El Comando Norte del Pentágono retiró la alerta a más de 1,500 tropas federales que habían sido preparadas para un posible despliegue en Minneapolis, según confirmaron funcionarios con conocimiento directo de la operación.
De acuerdo con reportes iniciales, alrededor de 1,500 soldados en servicio activo de la 11ª División Aerotransportada, con base en Alaska, recibieron órdenes de preparación, al igual que otras unidades en el país, incluidas aproximadamente 200 tropas de la Guardia Nacional de Texas. Sin embargo, nunca se estableció una misión concreta y las órdenes de preparación forman parte de procedimientos habituales ante una posible instrucción presidencial.

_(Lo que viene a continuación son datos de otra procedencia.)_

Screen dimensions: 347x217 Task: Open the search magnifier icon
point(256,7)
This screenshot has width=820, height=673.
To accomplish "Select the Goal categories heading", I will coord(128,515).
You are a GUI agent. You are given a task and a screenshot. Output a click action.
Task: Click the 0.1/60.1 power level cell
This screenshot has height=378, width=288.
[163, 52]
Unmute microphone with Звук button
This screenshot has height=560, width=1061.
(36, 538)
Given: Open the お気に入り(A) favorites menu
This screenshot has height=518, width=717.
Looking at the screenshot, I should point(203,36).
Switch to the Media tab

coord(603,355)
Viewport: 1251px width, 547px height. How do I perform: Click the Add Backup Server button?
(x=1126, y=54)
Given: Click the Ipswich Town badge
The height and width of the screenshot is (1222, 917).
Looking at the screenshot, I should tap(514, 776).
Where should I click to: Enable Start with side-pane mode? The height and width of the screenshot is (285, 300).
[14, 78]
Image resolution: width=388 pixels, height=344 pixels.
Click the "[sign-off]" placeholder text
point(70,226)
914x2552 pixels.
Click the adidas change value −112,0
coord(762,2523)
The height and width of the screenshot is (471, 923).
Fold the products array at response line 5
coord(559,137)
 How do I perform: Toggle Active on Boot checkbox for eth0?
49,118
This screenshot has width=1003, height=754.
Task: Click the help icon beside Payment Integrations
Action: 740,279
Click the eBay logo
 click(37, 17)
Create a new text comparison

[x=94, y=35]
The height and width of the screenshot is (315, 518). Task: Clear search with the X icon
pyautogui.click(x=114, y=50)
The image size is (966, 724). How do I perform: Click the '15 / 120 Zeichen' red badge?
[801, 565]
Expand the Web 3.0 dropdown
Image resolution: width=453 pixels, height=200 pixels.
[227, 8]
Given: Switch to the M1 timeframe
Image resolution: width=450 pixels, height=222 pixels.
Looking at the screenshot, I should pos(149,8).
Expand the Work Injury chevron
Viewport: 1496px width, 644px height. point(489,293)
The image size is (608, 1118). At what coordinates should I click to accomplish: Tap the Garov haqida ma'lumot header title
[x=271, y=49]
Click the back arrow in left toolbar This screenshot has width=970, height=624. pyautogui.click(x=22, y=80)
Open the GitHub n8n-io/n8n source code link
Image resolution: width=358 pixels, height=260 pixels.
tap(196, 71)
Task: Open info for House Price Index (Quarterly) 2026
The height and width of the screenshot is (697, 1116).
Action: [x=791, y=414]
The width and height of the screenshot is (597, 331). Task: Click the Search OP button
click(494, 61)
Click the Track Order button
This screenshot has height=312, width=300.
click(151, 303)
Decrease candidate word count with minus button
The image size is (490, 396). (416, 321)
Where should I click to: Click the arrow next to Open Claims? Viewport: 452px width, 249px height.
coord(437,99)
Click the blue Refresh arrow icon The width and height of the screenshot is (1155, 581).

La decisión se dio en un contexto de tensión, luego de que el presidente Donald Trump amenazara con invocar la Ley de Insurrección de 1807, utilizada históricamente durante la era de los derechos civiles para enfrentar disturbios a gran escala y hacer cumplir órdenes judiciales.
El retiro de la alerta coincide con señales de una posible desescalada federal en Minneapolis, tras los tiroteos fatales que involucraron a oficiales federales. En ese marco, la secretaria del Departamento de Seguridad Nacional, Kristi Noem, anunció que todos los oficiales en Minneapolis comenzarán a portar cámaras corporales, con planes de expandir el programa a nivel nacional conforme haya financiamiento.
Mientras tanto, el gobernador de Minnesota, Tim Walz, ordenó el despliegue de la Guardia Nacional estatal para resguardar el edificio federal Whipple, un complejo que alberga tribunales, un centro de detención y oficinas de varias agencias federales, incluido el Departamento de Seguridad Nacional.